NHS services in South Yorkshire are still recovering from a cyber attack which brought the health service to its knees last Friday.
Members of the public have been asked to 'remain patient' as GP practices and other NHS services in the area get back up to speed following the major assault on their computer systems.
Both Sheffield and Doncaster Clinical Commissioning Groups (CCG) said GP practices in the areas would be open as usual today but many were still bringing their IT and clinical systems back online.
But they said some GP practices would not yet have full access to patient records, prescriptions, appointment systems and in some cases telephone systems.
They have issued the following advice to patients:
* If you already have a GP appointment booked for Monday, this will go ahead. Please do not ring your surgery to check as they will be extremely busy and attend for your appointment as normal
* People who have GP appointments should turn up as normal unless they are contacted directly and told not to.
* If you need to book an urgent GP appointment on Monday morning, you will be able to do so but please bear with us if you have difficulty in getting through to your practice and keep trying
* Please bear in mind that practices may be running more slowly than usual if they are unable to access some of their systems and the public are asked to be patient with staff.
* All phone lines for GP practices are working. However, there is a possibility that practices that use electronic call queuing systems may be affected. In this instance patients may experience some delays in getting through. If this happens, keep trying to get through whilst NHS IT technicians work to resolve the problem.

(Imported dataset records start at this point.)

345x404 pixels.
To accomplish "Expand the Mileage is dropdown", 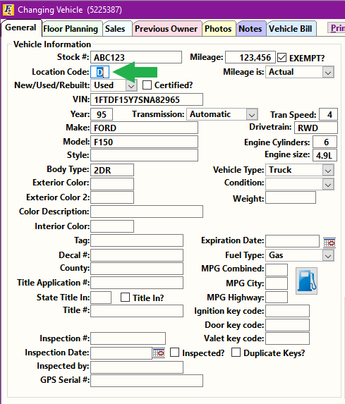I will (328, 72).
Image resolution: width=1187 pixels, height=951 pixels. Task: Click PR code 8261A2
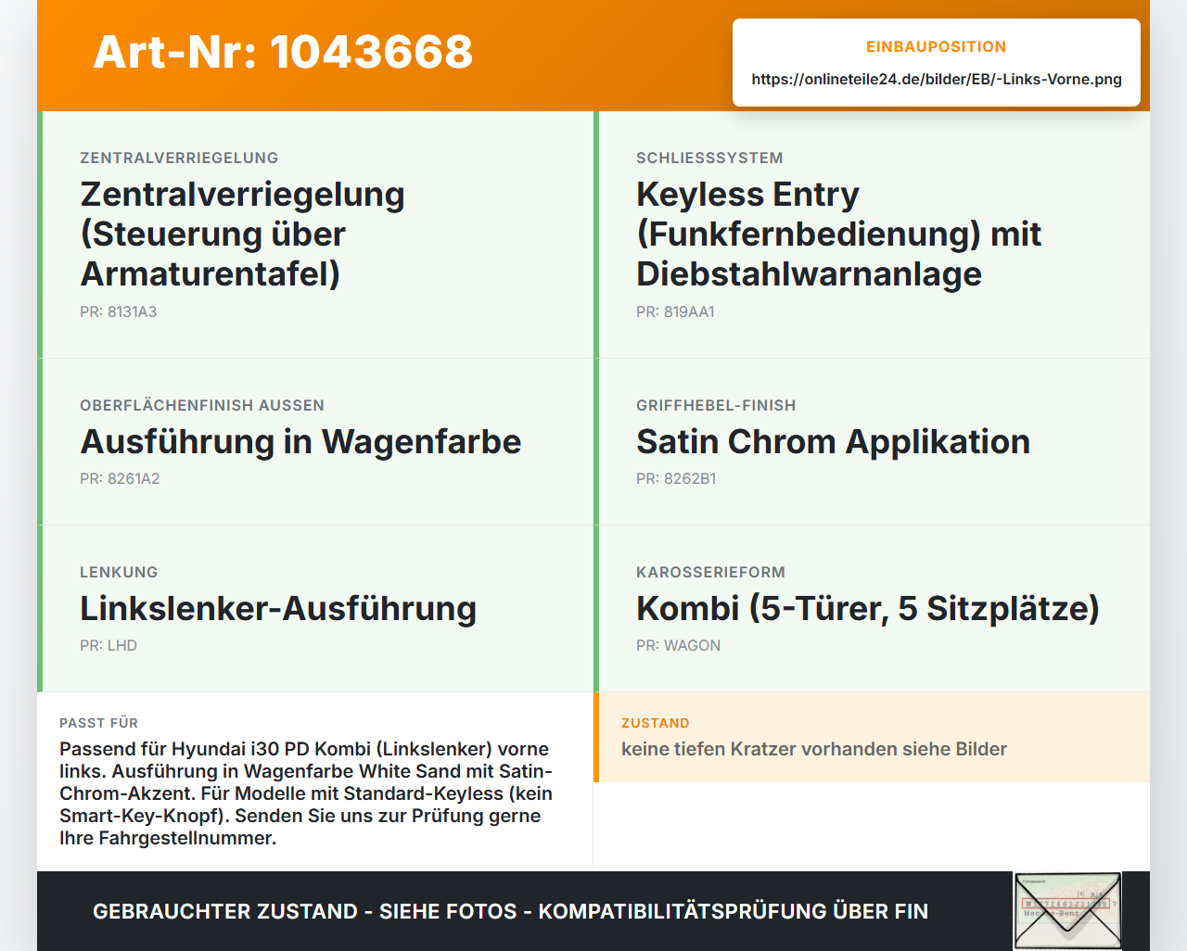pos(120,478)
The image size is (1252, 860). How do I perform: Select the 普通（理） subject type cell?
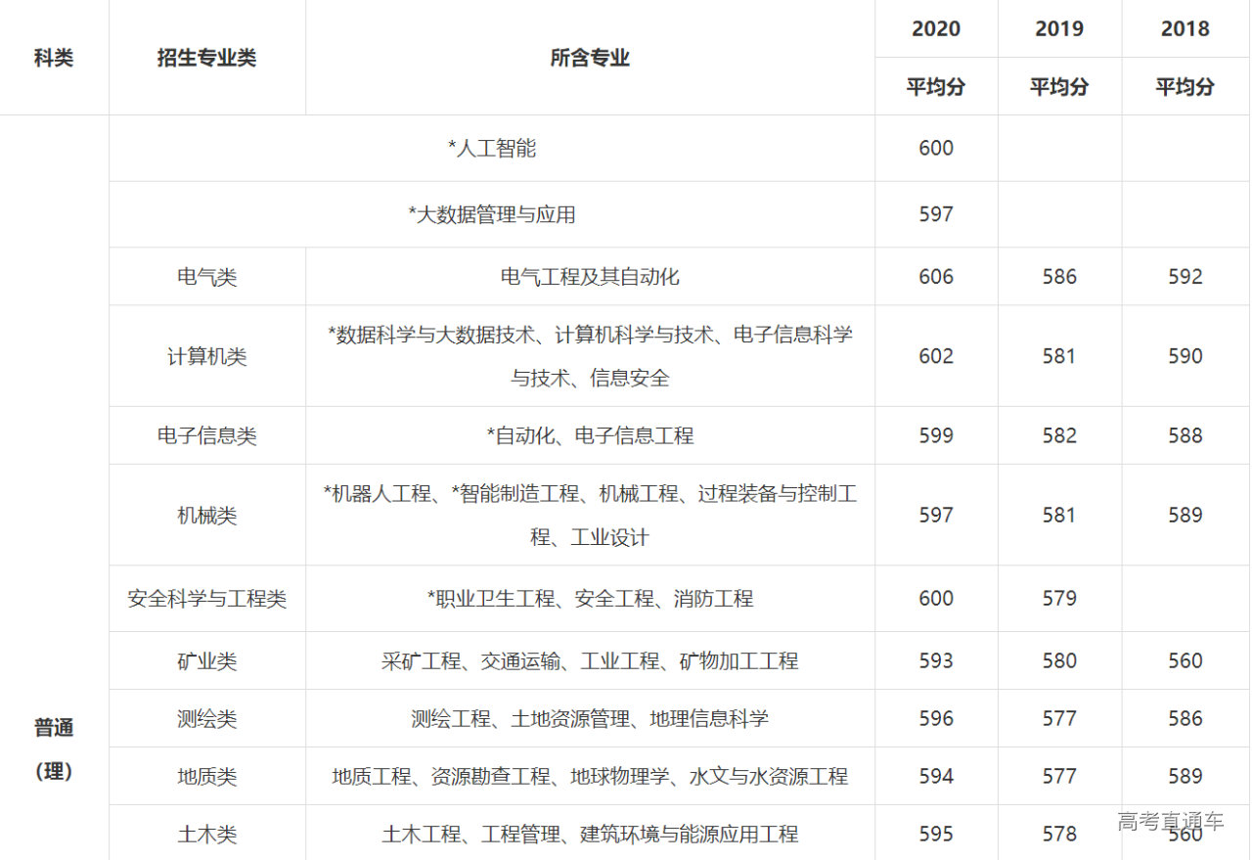pyautogui.click(x=54, y=749)
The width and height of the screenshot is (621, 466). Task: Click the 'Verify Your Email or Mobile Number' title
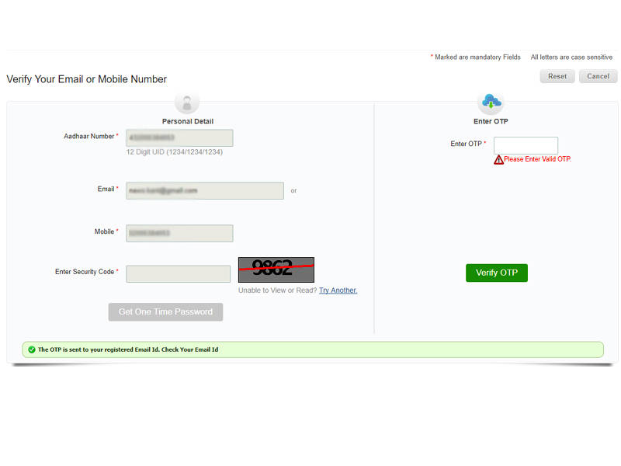[x=86, y=79]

The CCG said hospitals had continued to treat patients throughout the weekend and were 'working hard' to return to normal services.
But it said they were likely to remain very busy and urged people only to use A&E services and dial 999 if there is a genuine emergency.

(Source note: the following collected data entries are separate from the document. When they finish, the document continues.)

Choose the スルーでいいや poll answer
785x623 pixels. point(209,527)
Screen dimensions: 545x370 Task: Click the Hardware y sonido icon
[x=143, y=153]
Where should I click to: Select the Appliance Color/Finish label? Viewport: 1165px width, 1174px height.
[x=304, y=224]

Patients with planned hospital appointments are advised to attend as usual unless they are told otherwise.
The Wanna Decryptor or WannaCry virus has reportedly infected hundreds of thousands of machines across the globe since Friday.
The NHS was particularly badly hit, with hospitals in parts of the country forced to cancel treatments and appointments.
Sheffield Teaching Hospitals yesterday said it had not been affected by the cyber attack but had stopped external emails from coming into its hospitals as a precaution.
Doncaster and Bassetlaw Teaching Hospitals NHS Foundation Trust said it was also unaffected.